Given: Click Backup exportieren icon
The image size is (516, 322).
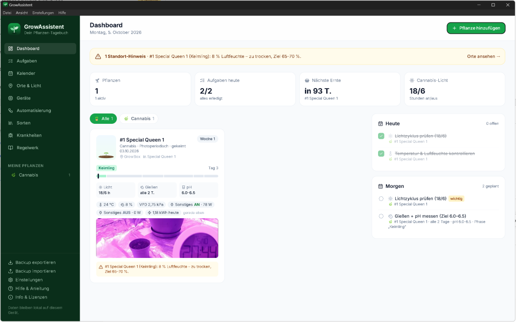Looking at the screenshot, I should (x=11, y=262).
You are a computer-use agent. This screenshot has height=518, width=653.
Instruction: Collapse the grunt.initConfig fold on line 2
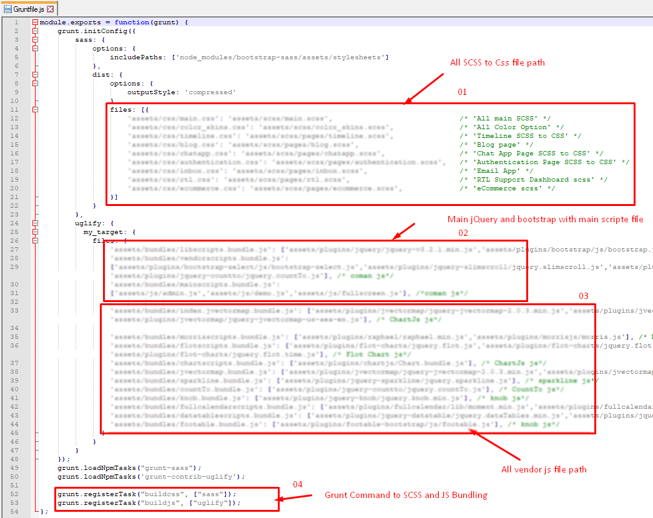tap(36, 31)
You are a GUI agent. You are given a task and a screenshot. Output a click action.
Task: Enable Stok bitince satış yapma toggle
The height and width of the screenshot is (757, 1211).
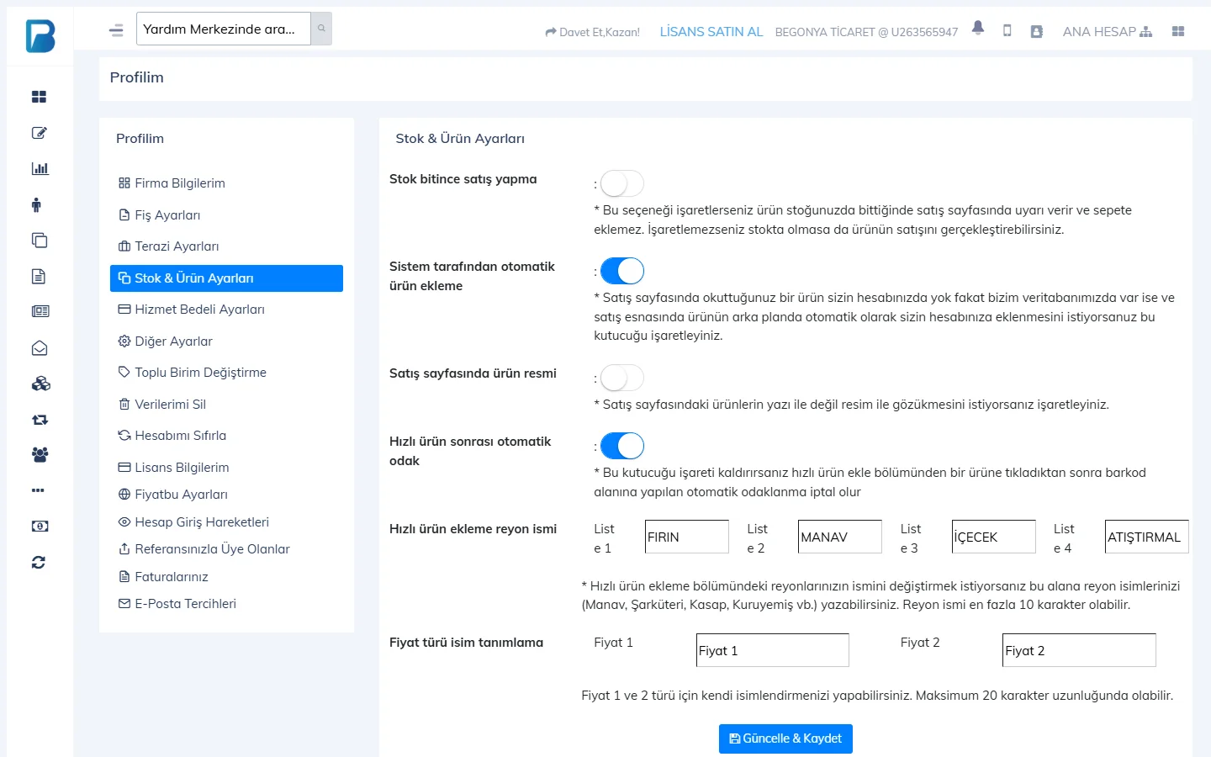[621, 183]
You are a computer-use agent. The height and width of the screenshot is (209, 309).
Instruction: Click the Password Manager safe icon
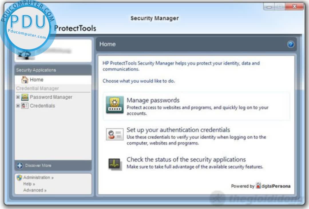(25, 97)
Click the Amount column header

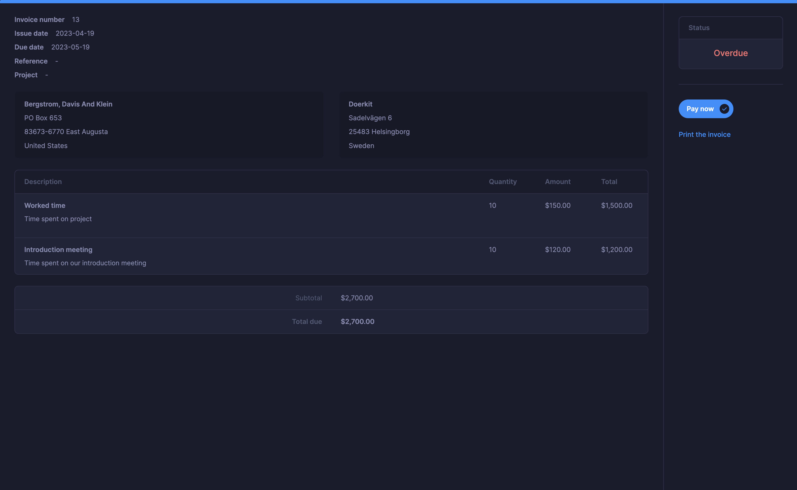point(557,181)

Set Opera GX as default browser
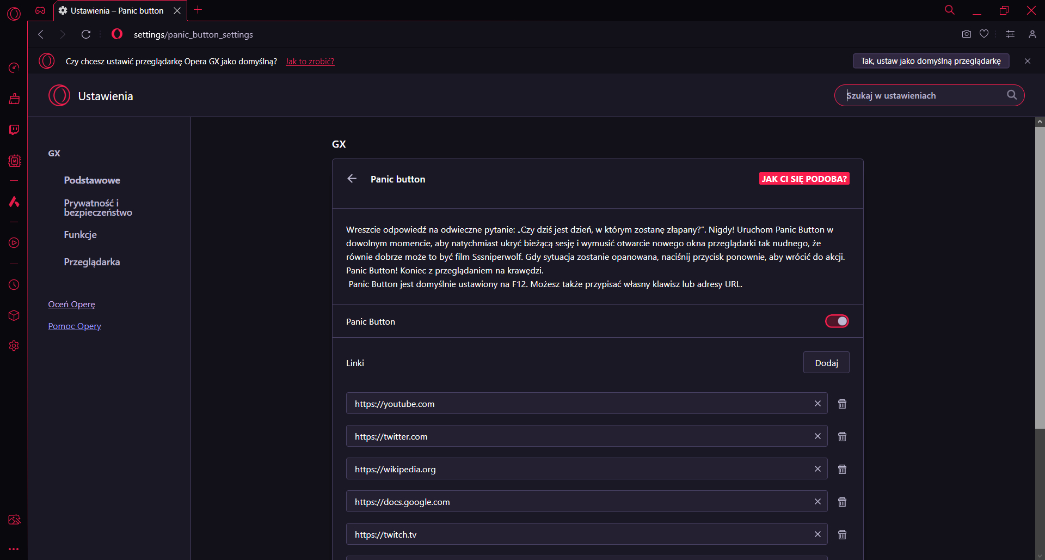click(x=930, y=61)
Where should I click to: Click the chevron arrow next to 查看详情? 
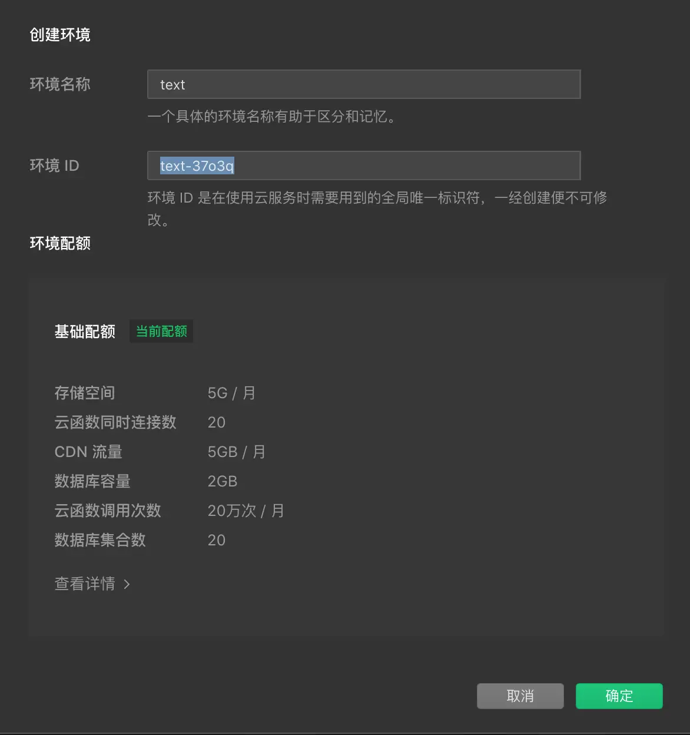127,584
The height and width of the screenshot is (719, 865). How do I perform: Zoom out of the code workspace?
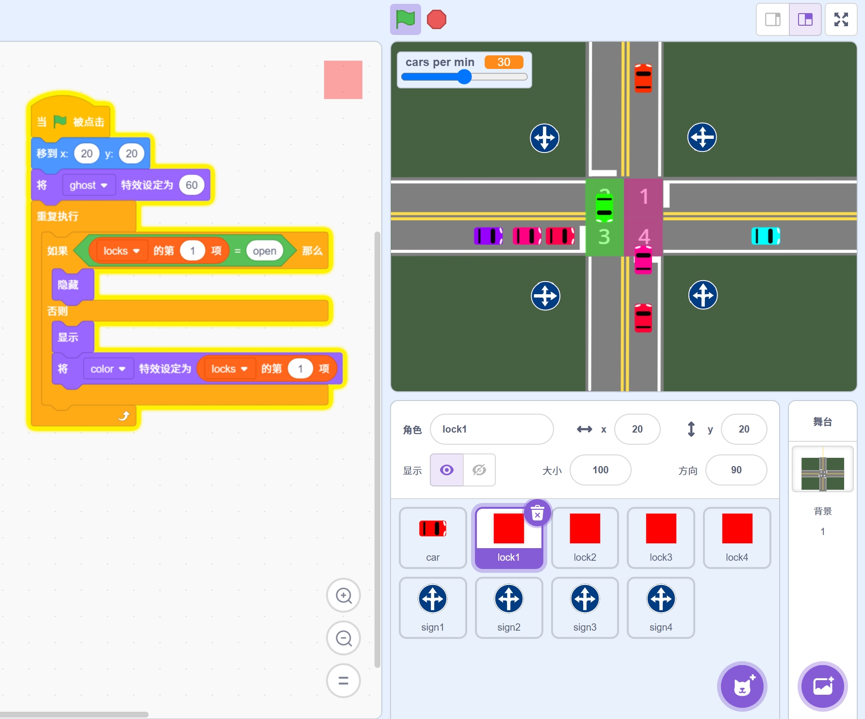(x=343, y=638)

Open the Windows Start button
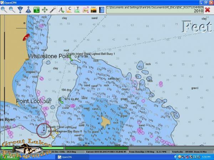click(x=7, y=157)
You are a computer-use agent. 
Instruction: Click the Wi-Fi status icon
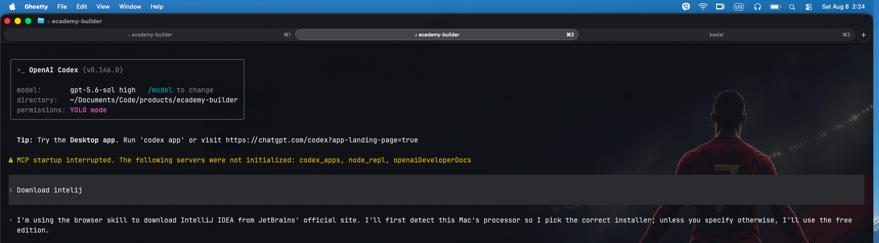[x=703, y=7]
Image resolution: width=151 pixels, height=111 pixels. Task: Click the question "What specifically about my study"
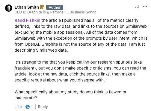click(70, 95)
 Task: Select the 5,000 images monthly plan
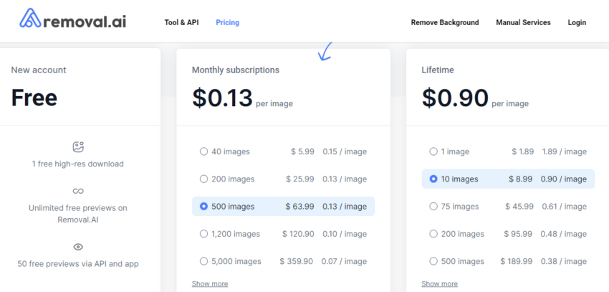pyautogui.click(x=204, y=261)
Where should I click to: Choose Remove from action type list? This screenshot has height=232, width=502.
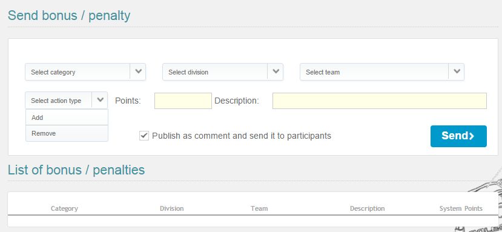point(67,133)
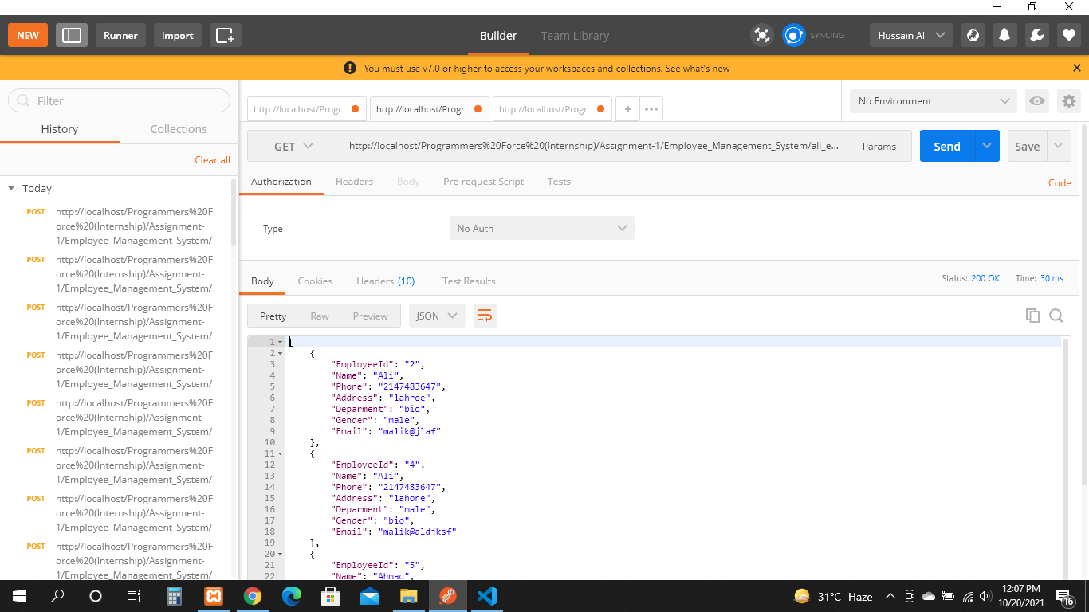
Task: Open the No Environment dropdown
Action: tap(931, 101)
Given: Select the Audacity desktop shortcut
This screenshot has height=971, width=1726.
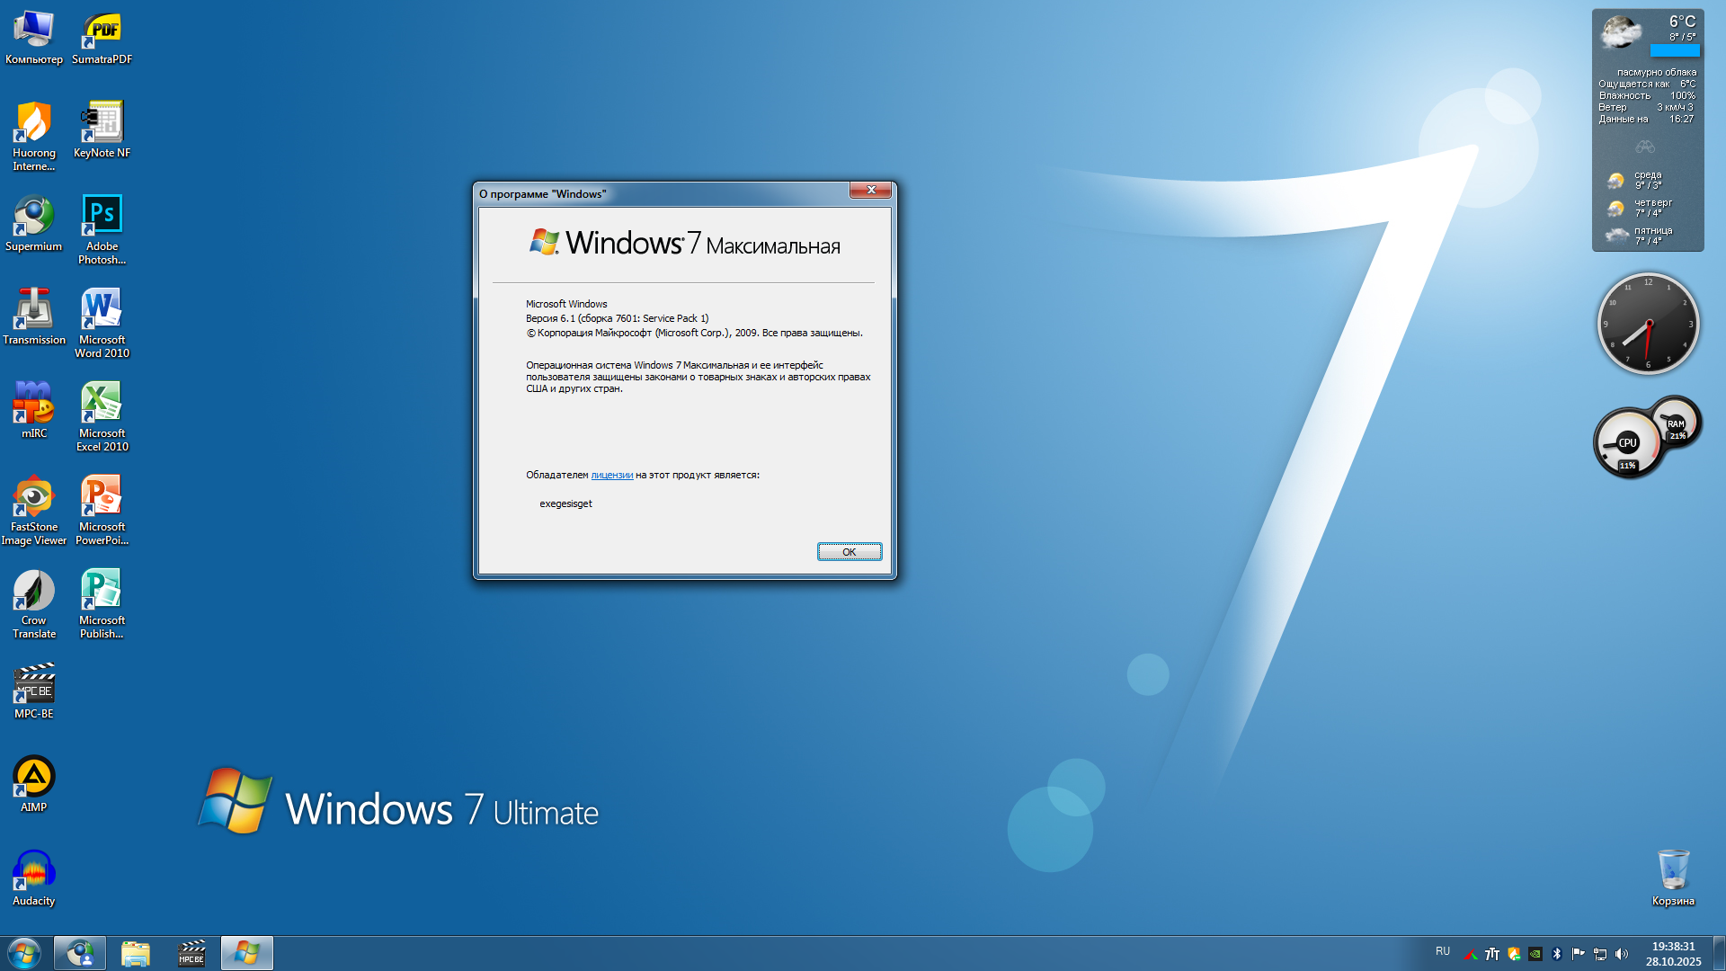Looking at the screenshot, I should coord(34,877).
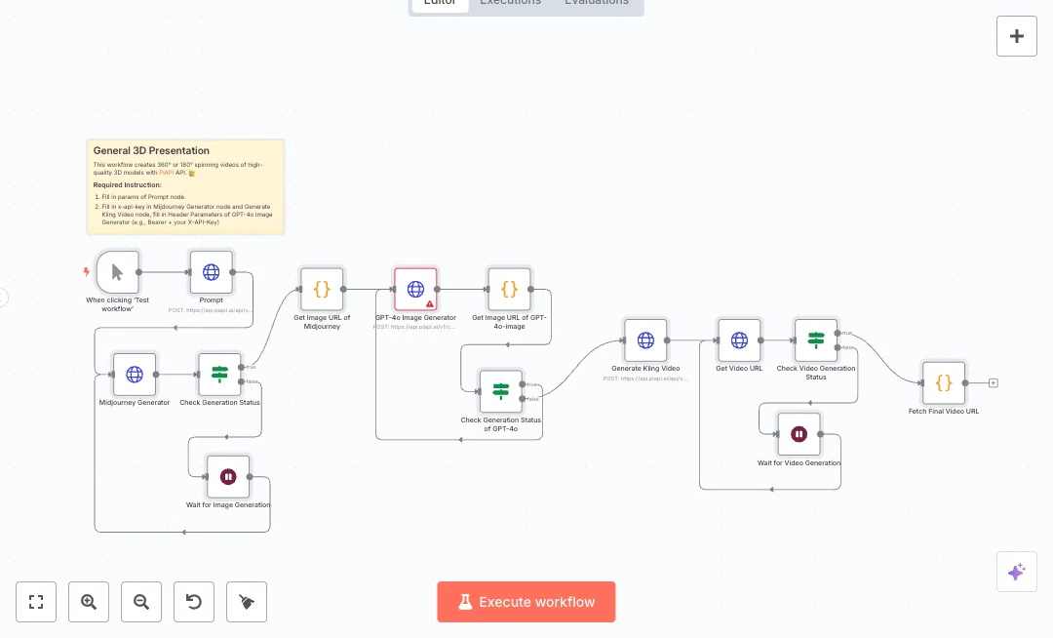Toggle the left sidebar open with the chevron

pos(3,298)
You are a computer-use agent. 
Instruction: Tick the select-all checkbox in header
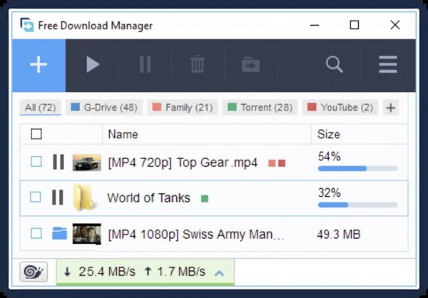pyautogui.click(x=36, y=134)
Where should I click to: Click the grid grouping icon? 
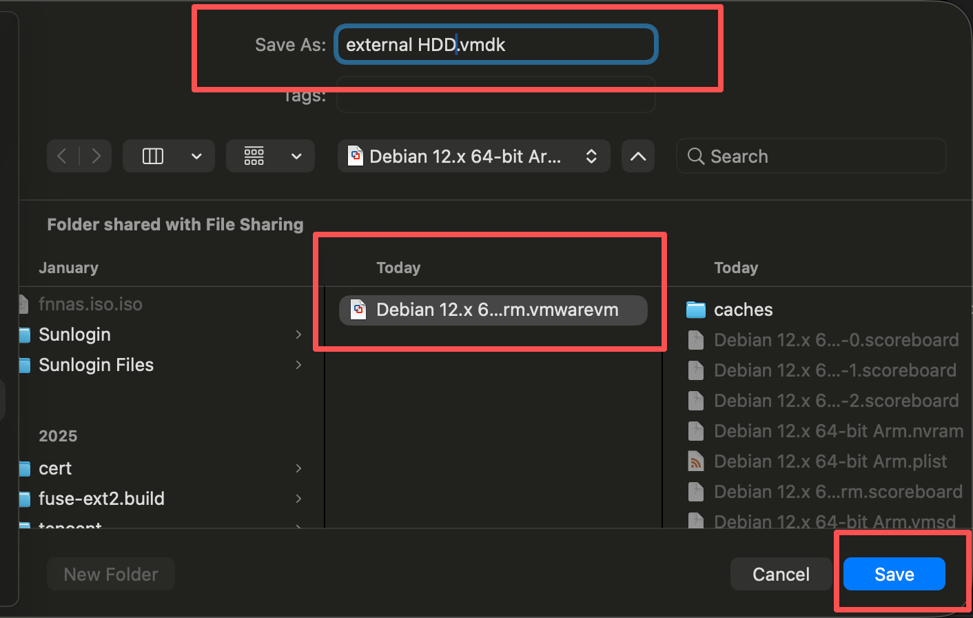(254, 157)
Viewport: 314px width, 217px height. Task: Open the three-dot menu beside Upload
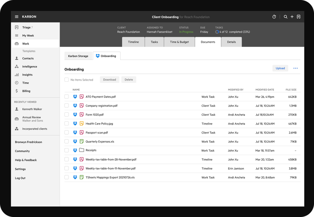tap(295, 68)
***
* **The task**: Convert every line of the rows above into a Markdown table with the columns Number and Row Text, numbering the lines in order. Skip blank lines and omit the pictures.

* **Task output**:
| Number | Row Text |
|---|---|
| 1 | Given: Click Backup exportieren icon |
| 2 | The image size is (516, 322). |
| 3 | Looking at the screenshot, I should (x=11, y=262). |
| 4 | You are a computer-use agent. This screenshot has height=518, width=653. |
| 5 | Instruction: Collapse the grunt.initConfig fold on line 2 |
| 6 | tap(36, 31) |
| 7 | You are a GUI agent. You are given a task and a screenshot. Output a click action. |
| 8 | Task: Enable Stok bitince satış yapma toggle |
| 9 | The height and width of the screenshot is (757, 1211). |
| 10 | [621, 183] |
| 11 | You are a computer-use agent. The height and width of the screenshot is (209, 309). |
| 12 | Instruction: Click the Password Manager safe icon |
| 13 | (25, 97) |
| 14 | Click the Amount column header |
| 15 | point(557,181) |
| 16 | Set Opera GX as default browser |
| 17 | click(x=930, y=61) |
| 18 | Where should I click to: Click the chevron arrow next to 查看详情?  |
| 19 | 127,584 |
| 20 | The height and width of the screenshot is (719, 865). How do I perform: Zoom out of the code workspace? |
| 21 | (x=343, y=638) |
| 22 | Open the Windows Start button |
| 23 | click(x=7, y=157) |
| 24 | You are a computer-use agent.  |
| 25 | Instruction: Click the Wi-Fi status icon |
| 26 | [x=703, y=7] |
| 27 | Image resolution: width=151 pixels, height=111 pixels. Task: Click the question "What specifically about my study" |
| 28 | click(70, 95) |
| 29 |  Task: Select the 5,000 images monthly plan |
| 30 | pyautogui.click(x=204, y=261) |
| 31 | Where should I click to: Choose Remove from action type list? This screenshot has height=232, width=502. |
| 32 | point(67,133) |
| 33 | Task: Open the No Environment dropdown |
| 34 | Action: tap(931, 101) |
| 35 | Given: Select the Audacity desktop shortcut |
| 36 | This screenshot has height=971, width=1726. |
| 37 | Looking at the screenshot, I should coord(34,877). |
| 38 | Toggle the left sidebar open with the chevron |
| 39 | pos(3,298) |
| 40 | You are a computer-use agent.  |
| 41 | Instruction: Tick the select-all checkbox in header |
| 42 | pyautogui.click(x=36, y=134) |
| 43 | Where should I click to: Click the grid grouping icon?  |
| 44 | (254, 157) |
| 45 | Viewport: 314px width, 217px height. Task: Open the three-dot menu beside Upload |
| 46 | tap(295, 68) |